Department of Biological Engineering, Massachusetts Institute of Technology, Cambridge, MA, USA.
Departamento de Salud Pública, Facultad de Medicina, Universidad Nacional de Colombia, Bogotá, D.C., Colombia.
Sci Adv. 2022 Jul 15;8(28):eabo0173. doi: 10.1126/sciadv.abo0173. Epub 2022 Jul 13.

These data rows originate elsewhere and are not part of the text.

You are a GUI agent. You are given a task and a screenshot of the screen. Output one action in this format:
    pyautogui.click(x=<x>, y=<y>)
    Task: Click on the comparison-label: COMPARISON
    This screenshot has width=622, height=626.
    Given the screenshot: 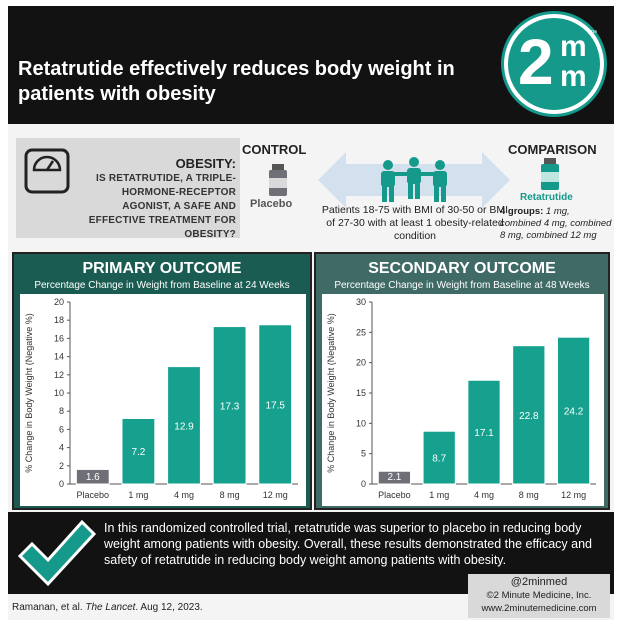 What is the action you would take?
    pyautogui.click(x=552, y=150)
    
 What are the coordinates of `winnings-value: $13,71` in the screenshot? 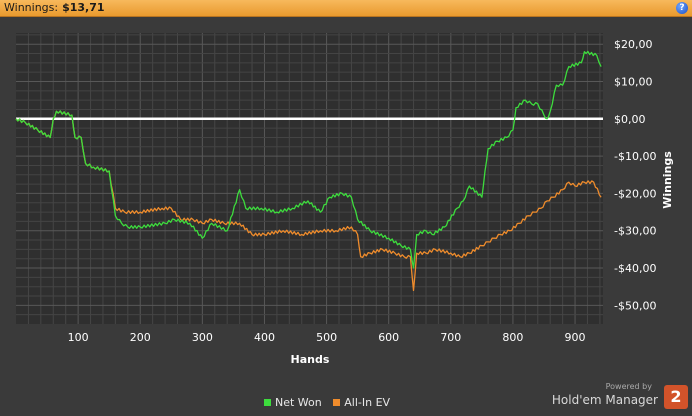 It's located at (84, 8).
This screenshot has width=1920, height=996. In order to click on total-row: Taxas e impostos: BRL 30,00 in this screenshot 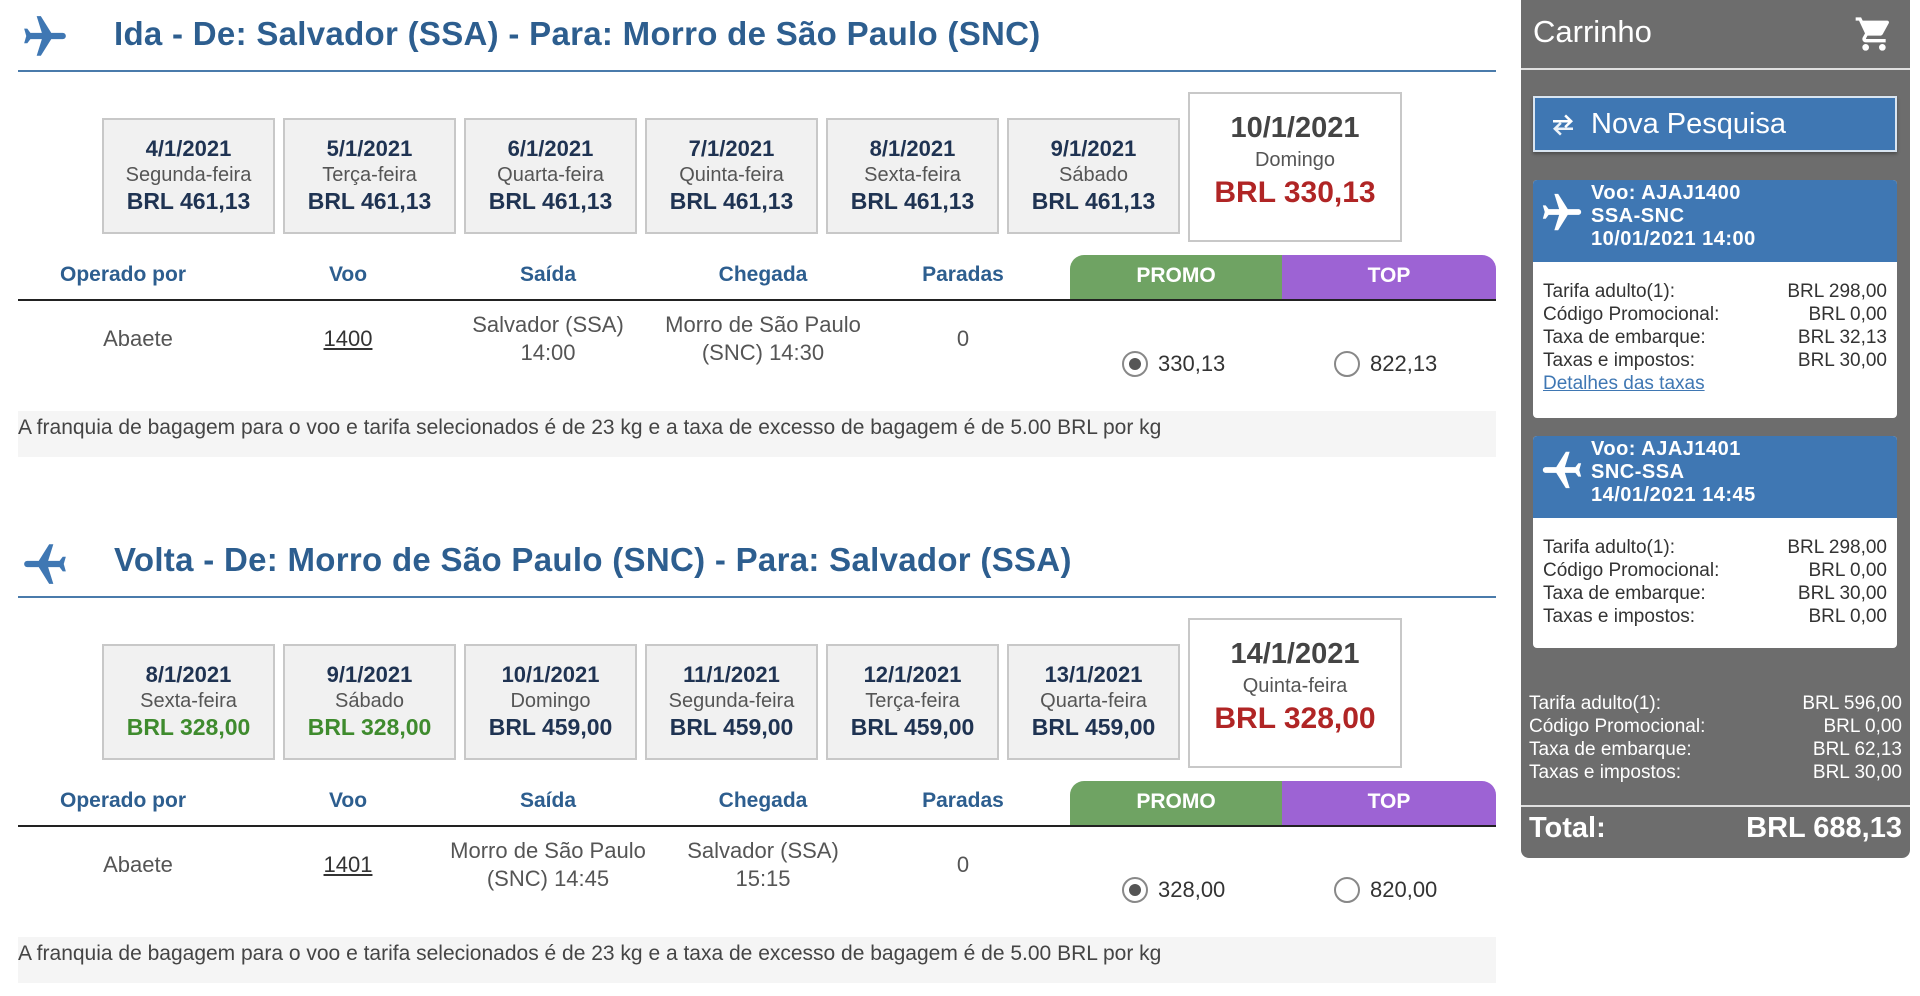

Genomics is fundamentally changing epidemiological research. However, systematically exploring hypotheses in pathogen evolution requires new modeling tools. Models intertwining pathogen epidemiology and genomic evolution can help understand processes such as the emergence of novel pathogen genotypes with higher transmissibility or resistance to treatment. In this work, we present Opqua, a flexible simulation framework that explicitly links epidemiology to sequence evolution and selection. We use Opqua to study determinants of evolution across fitness valleys. We confirm that competition can limit evolution in high-transmission environments and find that low transmission, host mobility, and complex pathogen life cycles facilitate reaching new adaptive peaks through population bottlenecks and decoupling of selective pressures. The results show the potential of genomic epidemiological modeling as a tool in infectious disease research.
基因组学正在从根本上改变流行病学研究。然而,系统地探索病原体进化中的假说需要新的建模工具。将病原体流行病学和基因组进化联系起来的模型可以帮助我们理解新的病原体基因型的出现等过程,这些新的病原体基因型具有更高的传染性或对治疗的抵抗力。在这项工作中,我们提出了 Opqua,这是一个灵活的模拟框架,可以明确地将流行病学与序列进化和选择联系起来。我们使用 Opqua 来研究跨越适应度低谷的进化决定因素。我们证实,竞争可以限制高传播环境中的进化,并且发现低传播、宿主迁移和复杂的病原体生命周期通过种群瓶颈和选择压力的解耦,促进了新的适应性峰的出现。结果表明,基因组流行病学建模作为传染病研究的工具具有潜力。